* _WORK INSTRUCTIONS_: Every entry must be repeated exactly. Exclude all pictures.

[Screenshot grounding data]
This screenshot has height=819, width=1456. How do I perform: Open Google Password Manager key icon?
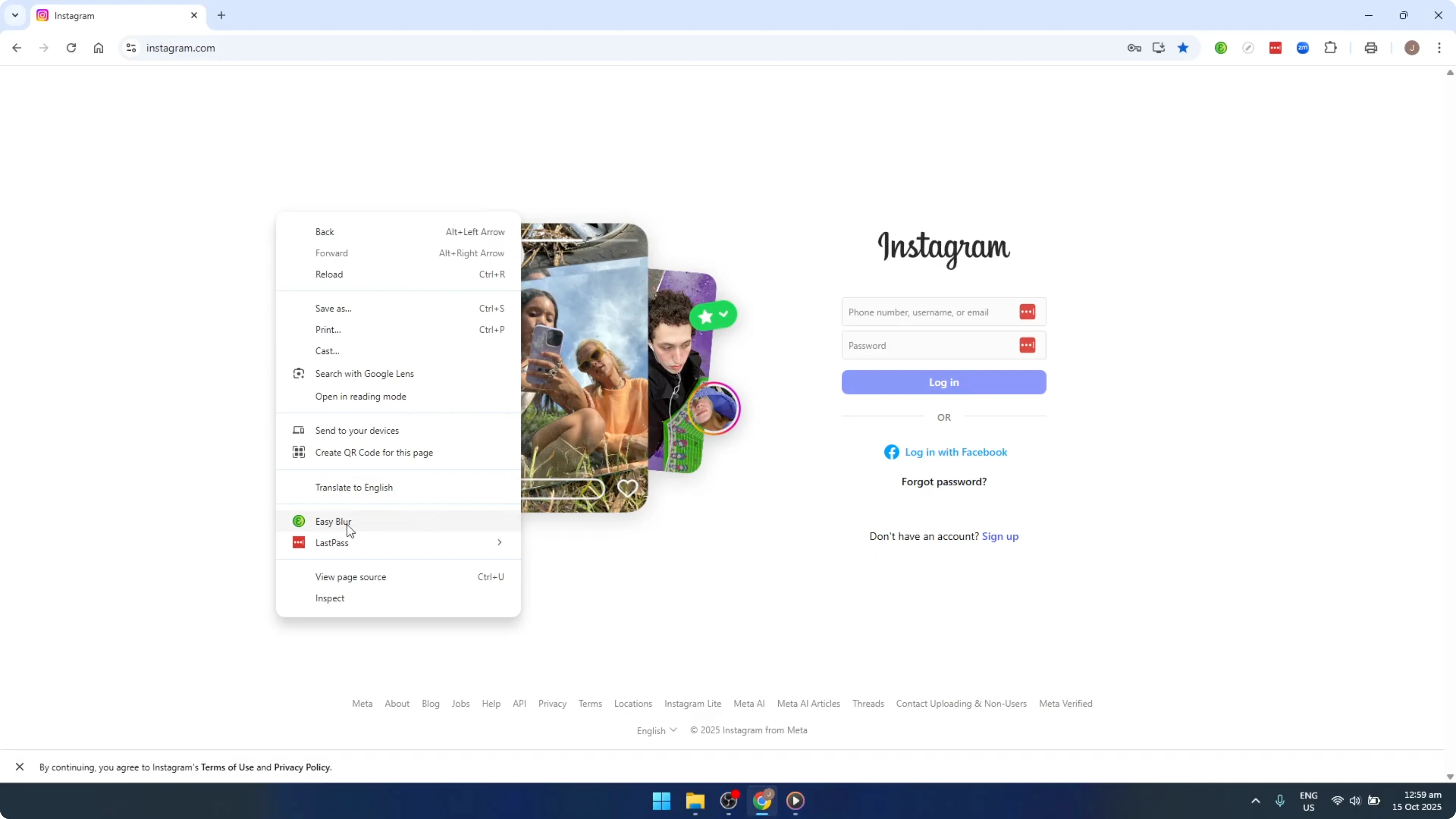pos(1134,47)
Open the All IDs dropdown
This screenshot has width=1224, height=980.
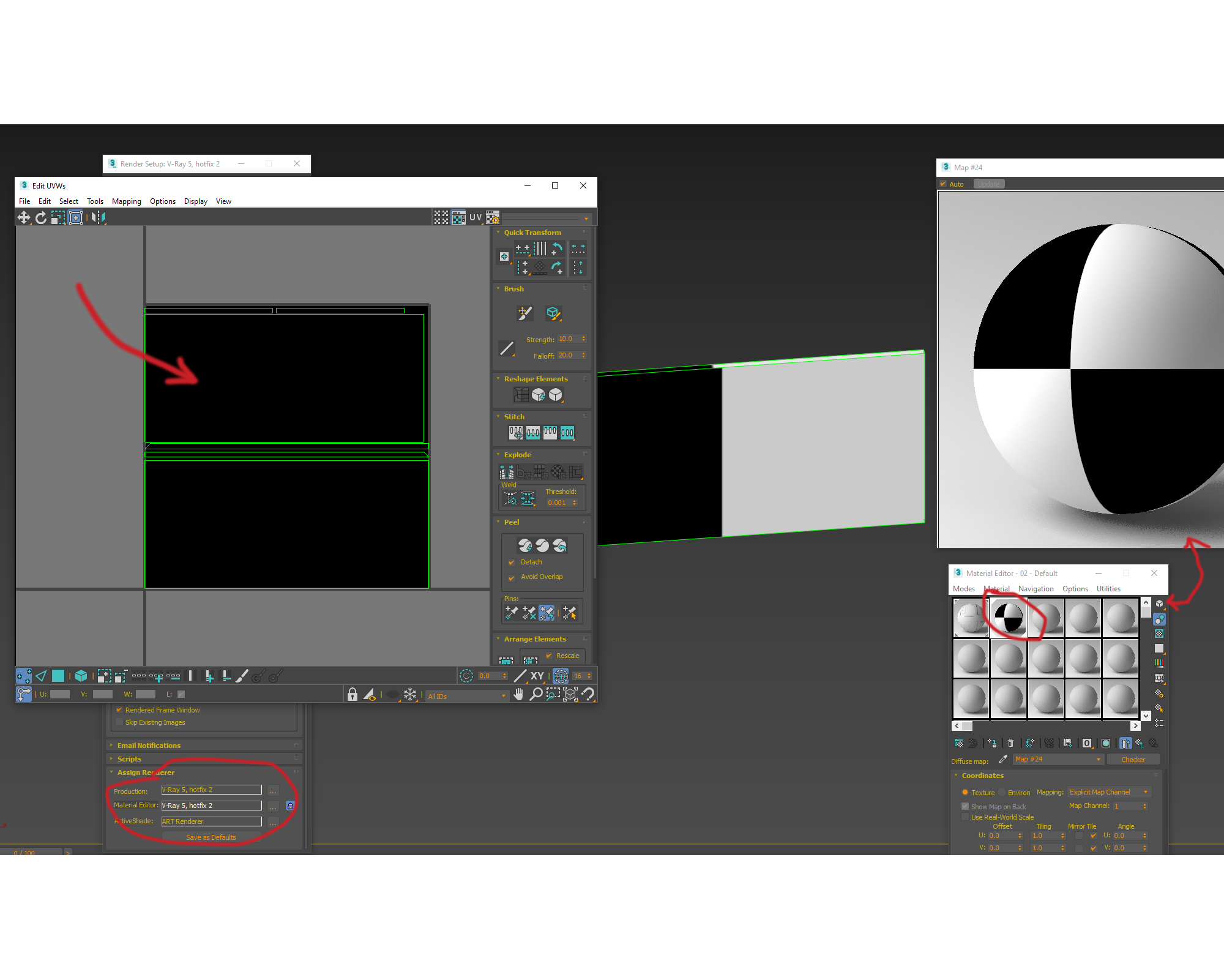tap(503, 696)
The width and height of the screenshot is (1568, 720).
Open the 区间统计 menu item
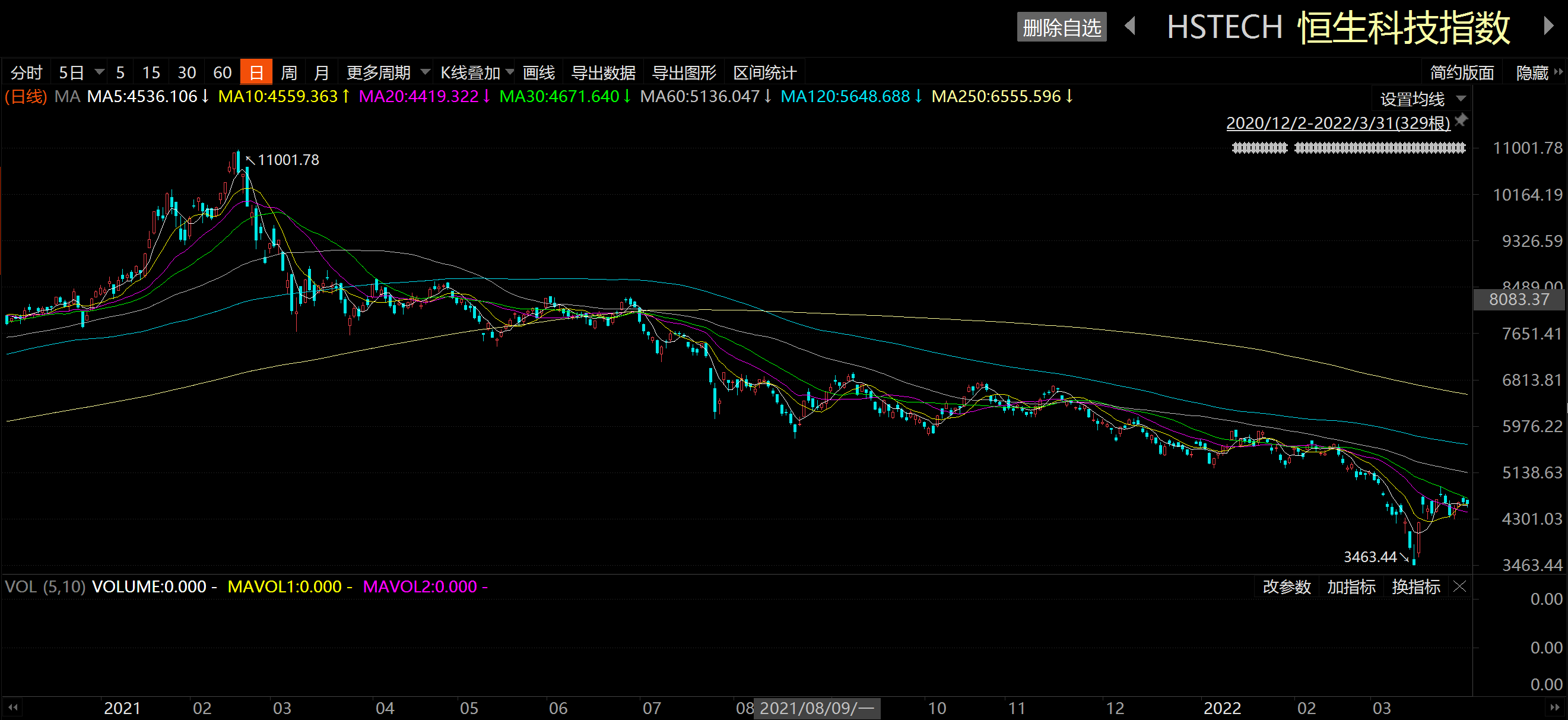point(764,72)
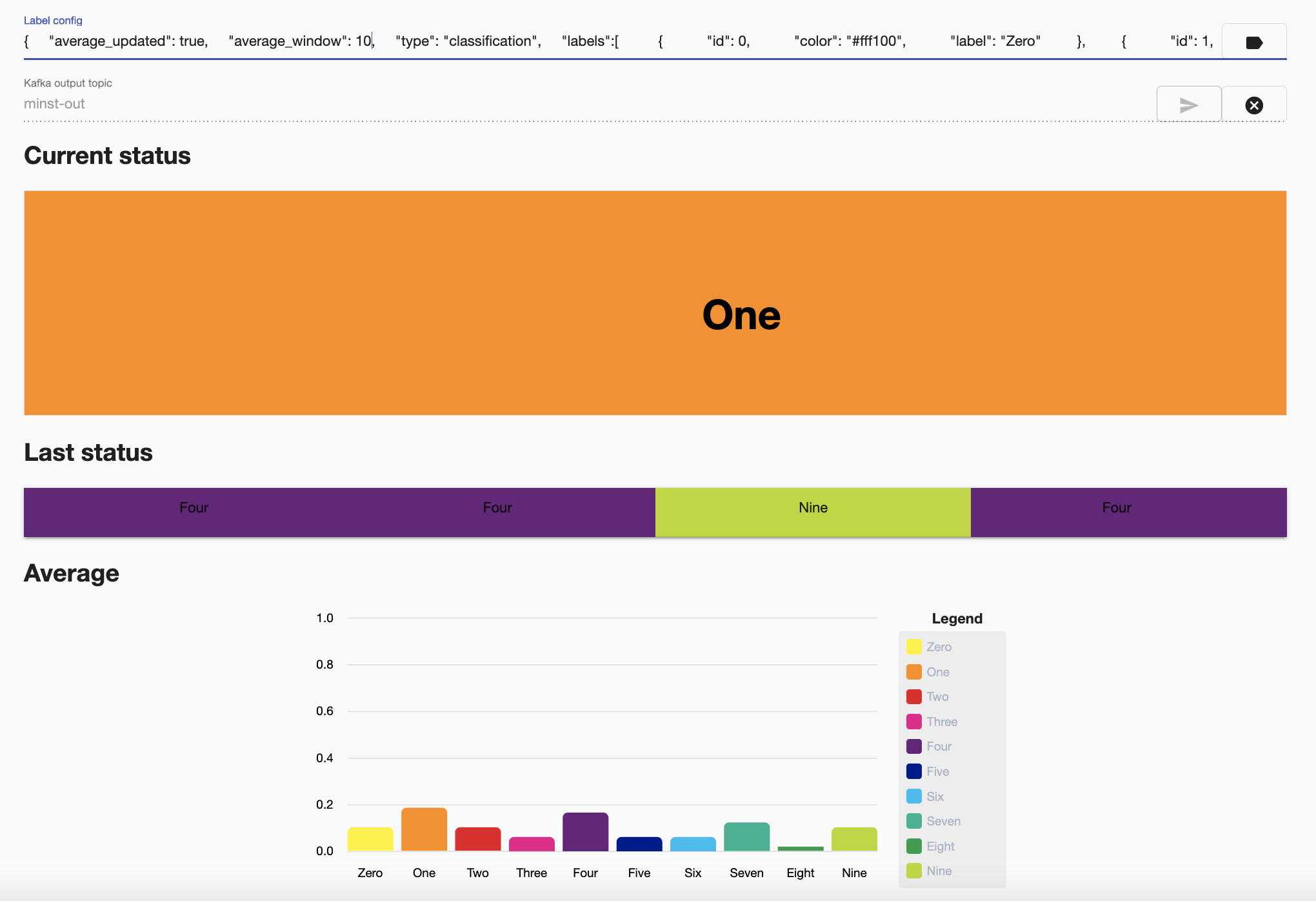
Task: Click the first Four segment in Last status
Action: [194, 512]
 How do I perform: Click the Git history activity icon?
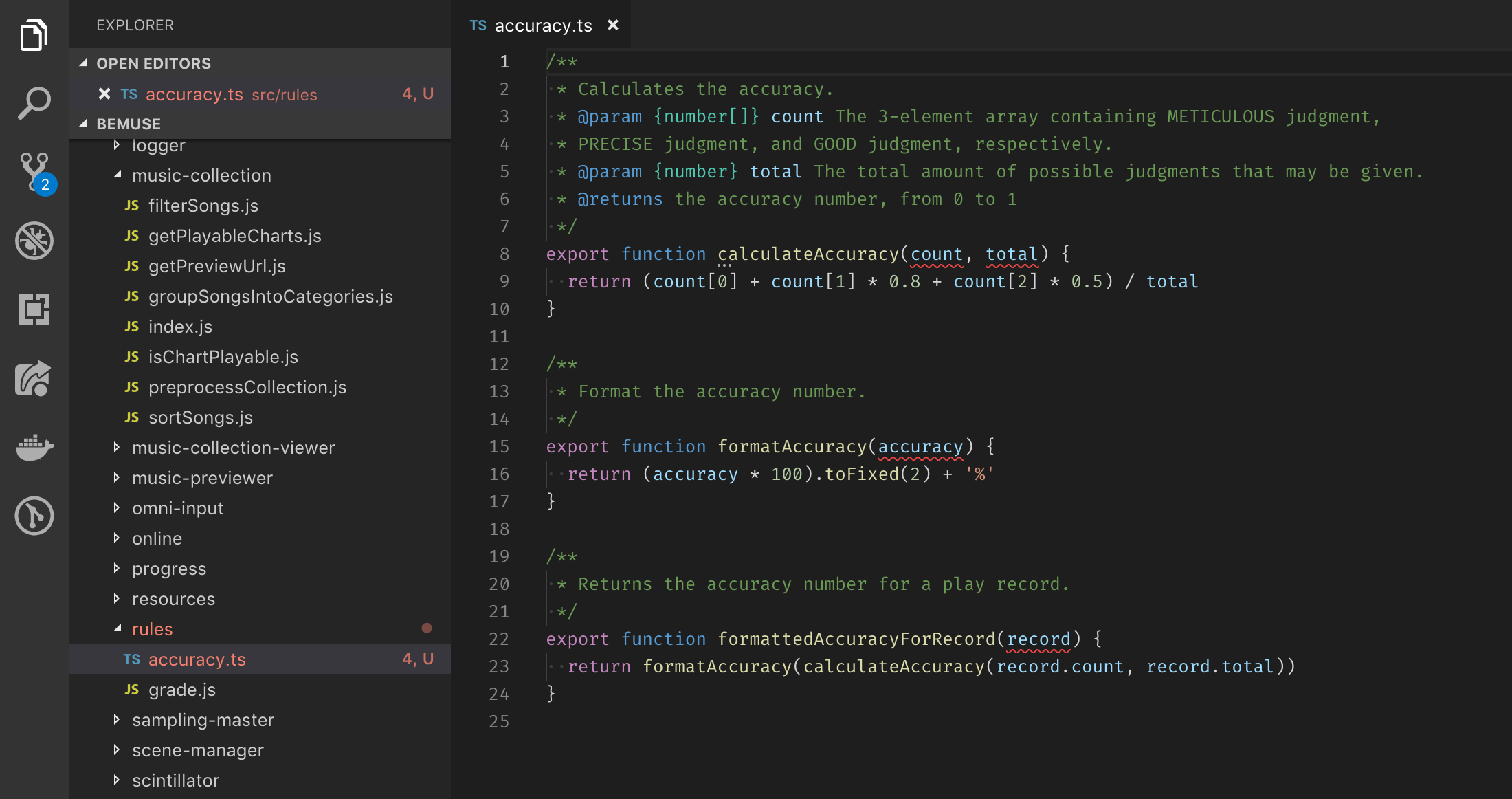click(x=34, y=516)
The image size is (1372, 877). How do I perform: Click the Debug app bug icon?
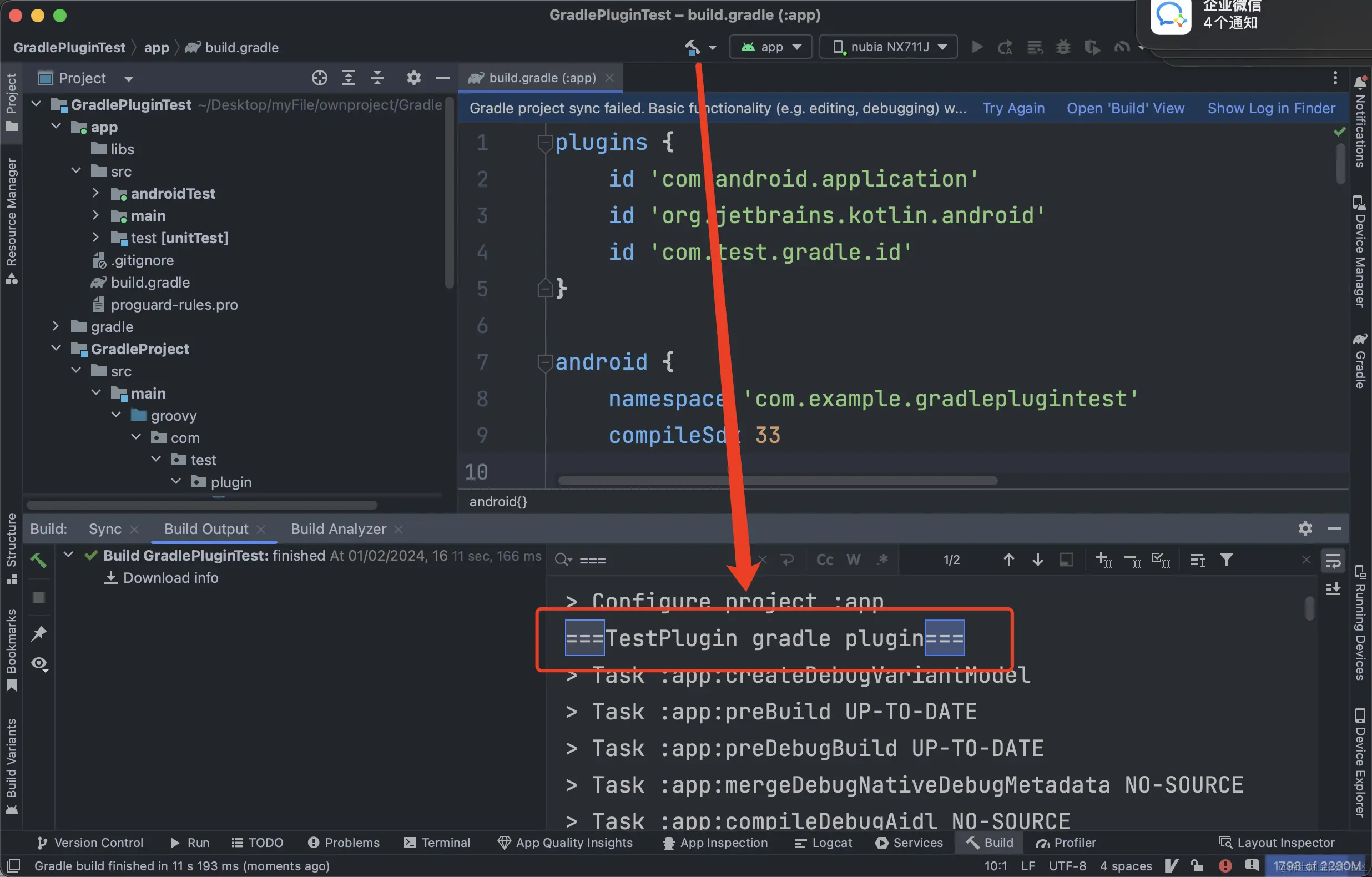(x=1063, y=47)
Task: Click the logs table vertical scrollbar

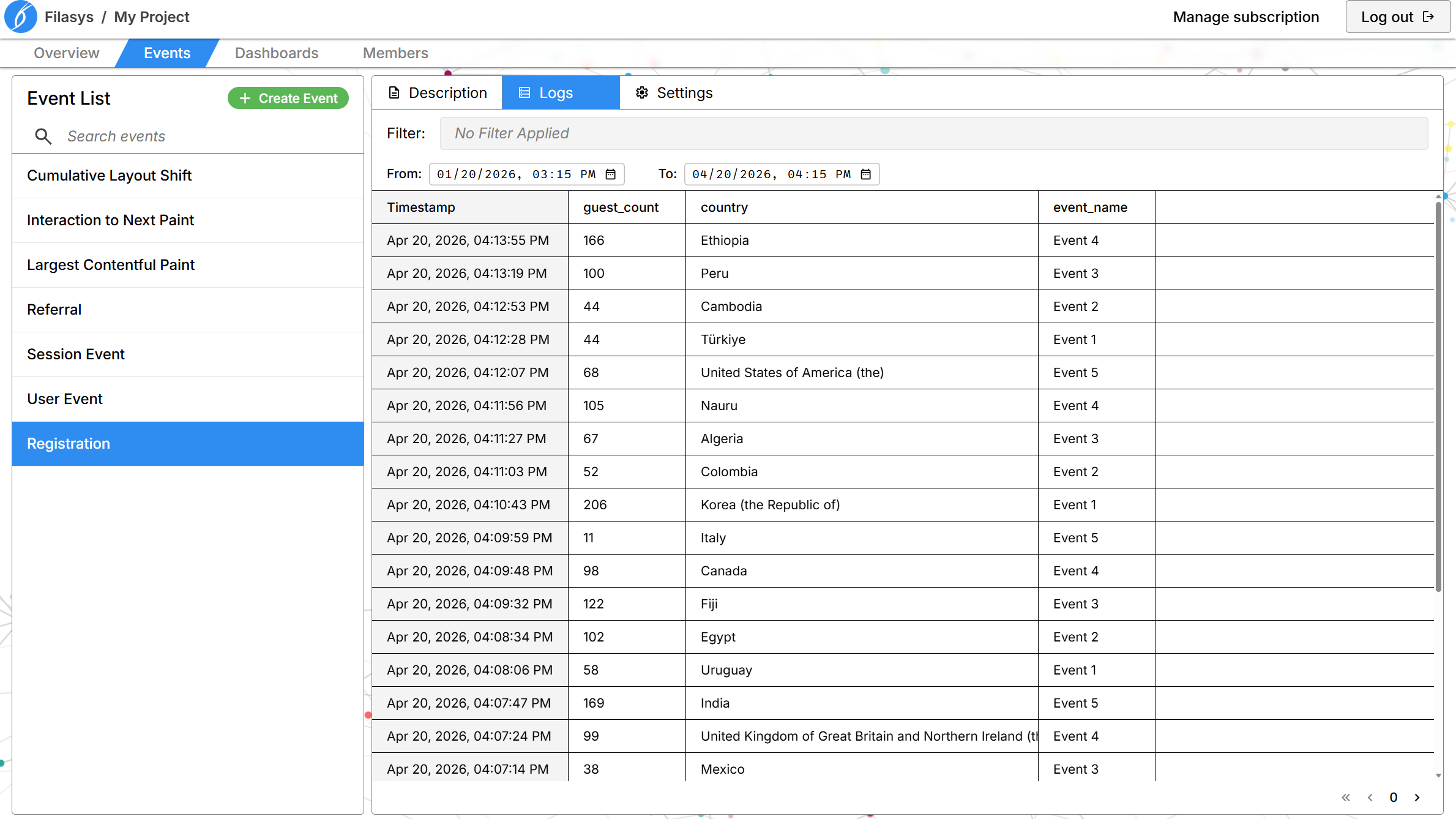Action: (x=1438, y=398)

* _ANSWER SPACE_:
This screenshot has height=819, width=1456. How do I perform: Open Google Password Manager key icon?
pos(1134,47)
Open the All IDs dropdown
This screenshot has width=1224, height=980.
tap(503, 696)
The width and height of the screenshot is (1568, 720).
Open the 区间统计 menu item
point(764,72)
Task: Click the first Four segment in Last status
Action: [194, 512]
 How do I perform: Click the Git history activity icon?
click(x=34, y=516)
The image size is (1372, 877). How do I perform: Click the Debug app bug icon?
(x=1063, y=47)
Task: Click the logs table vertical scrollbar

Action: (x=1438, y=398)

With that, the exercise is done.